The law wound its way through the courts this past week, but there wasn’t a single segment on it until last night
The most restrictive abortion law in the country went into effect in Texas today, effectively banning abortion in the state after efforts to halt the move in court were unsuccessful. Since August 25, the law has been covered in just three cable news segments, all of which aired last night.
On September 1, a Texas law banning abortion after six weeks went into effect due to inaction from the Supreme Court. The law -- which makes no exception for incest or rape -- effectively bans abortion in the state because abortions before six weeks are nearly impossible, partly because many people do not even know they pregnant at that point. In addition, the law allows citizens to collect a minimum $10,000 bounty and recoup their legal costs if they are found successful in a suit against anyone who aids in obtaining an abortion in Texas after six weeks.
There has been a flurry of recent activity that cable news could have covered as a case brought by pro-choice groups to try to halt the law wound its way through the courts.
On August 25, a federal district court denied Texas’ motion to dismiss the case.

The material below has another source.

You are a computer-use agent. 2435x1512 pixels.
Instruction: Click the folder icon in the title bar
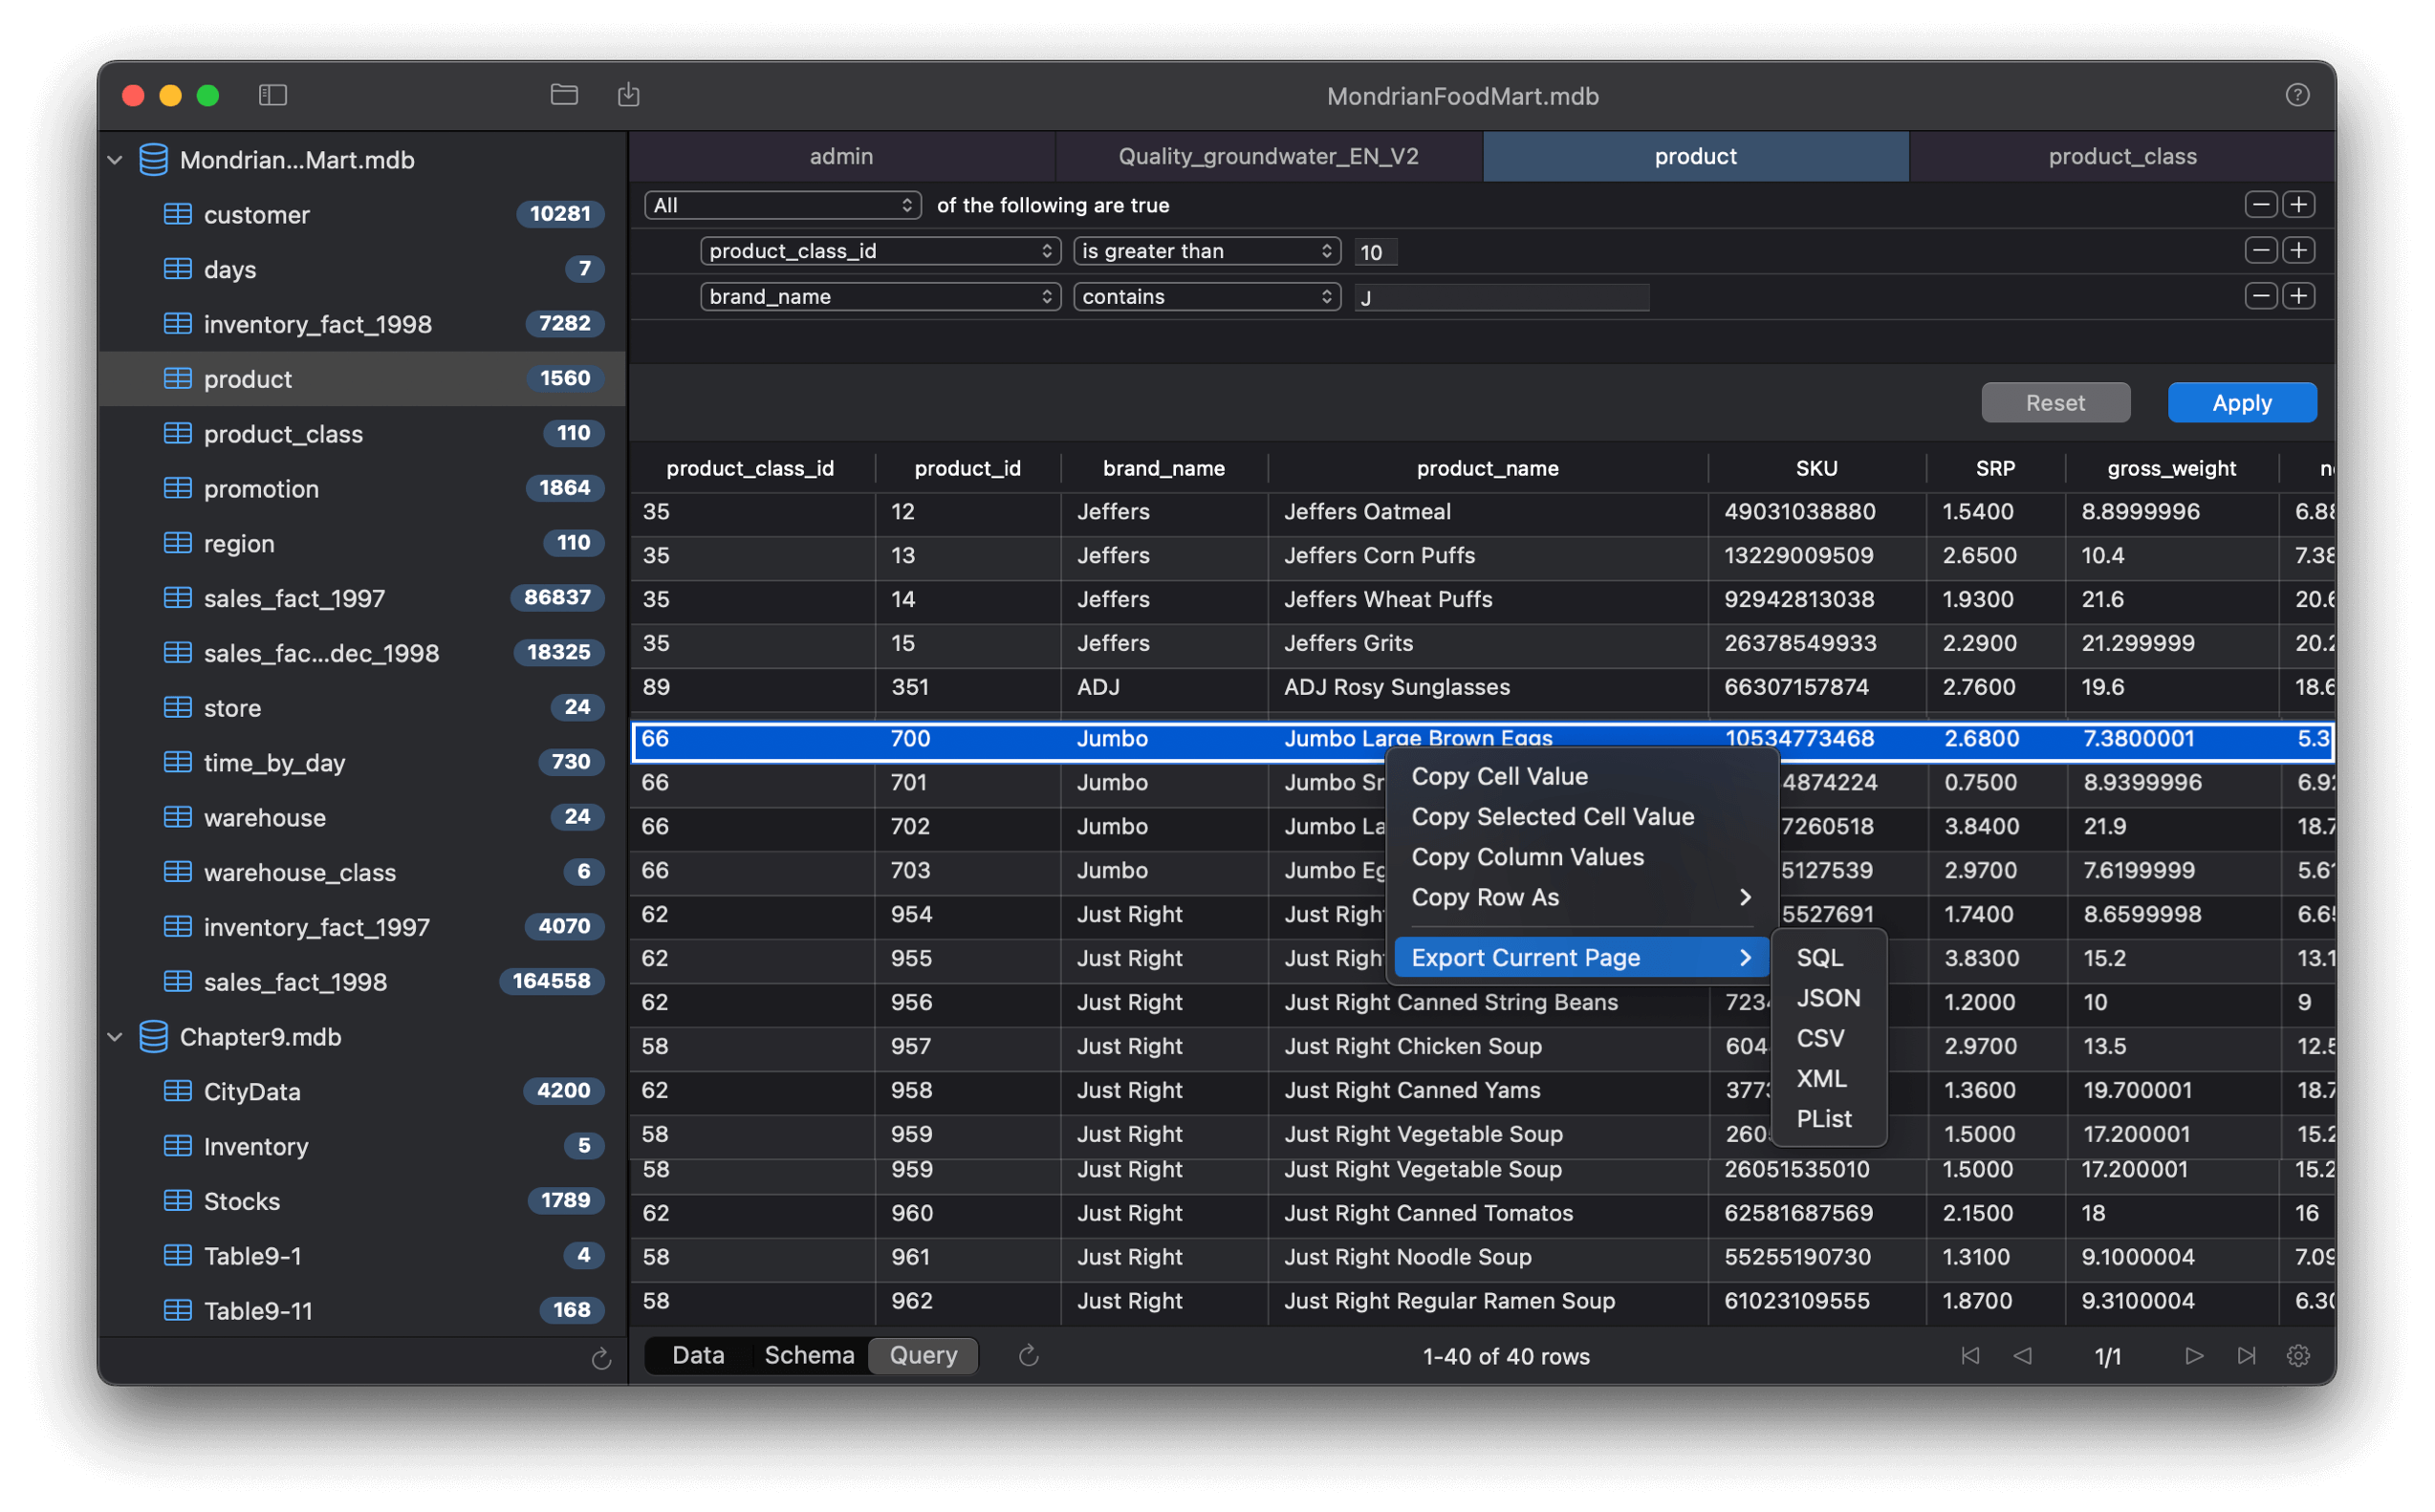pos(564,95)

Just two days later, the Fifth Circuit Court of Appeals stopped all proceedings in the district court, which canceled that court’s preliminary injunction hearing, and denied the plaintiffs’ request to expedite the appeal. On August 29, the plaintiffs filed for emergency relief, and on August 30, they filed an emergency request with the U.S. Supreme Court, asking it to block the law before it went into effect.
But, it wasn’t until late last night, as people waited to see whether the Supreme Court would intervene, that cable news first covered these events.
According to a Media Matters review, CNN and MSNBC did not devote a single segment to the story between August 25 and last night, when Rachel Maddow on MSNBC and Don Lemon on CNN had lengthy segments about it. Fox News did not cover the law in the period studied.
Maddow’s segments began: “I also want to put something on your radar tonight that is urgent and potentially very, very consequential, and it is likely to unfold one way or the other over the next three to four hours. Now, I don’t know if you heard about this over the course of recent days. My guess is that you may not have.” Following her monologue, Maddow brought on Nancy Northup, the president and CEO of plaintiff the Center for Reproductive Rights, to discuss the law.
Similarly, Lemon started his segment, “So this one is really important, so pay attention everyone: A restrictive state abortion law set to take effect tonight in Texas unless it’s blocked by the courts. If the law is not blocked it could effectively end Roe v. Wade.”
While Maddow faulted a legal “sneak attack” to explain why most people hadn’t heard about this, fault also lies squarely with cable news channels that didn’t cover the events until the last minute.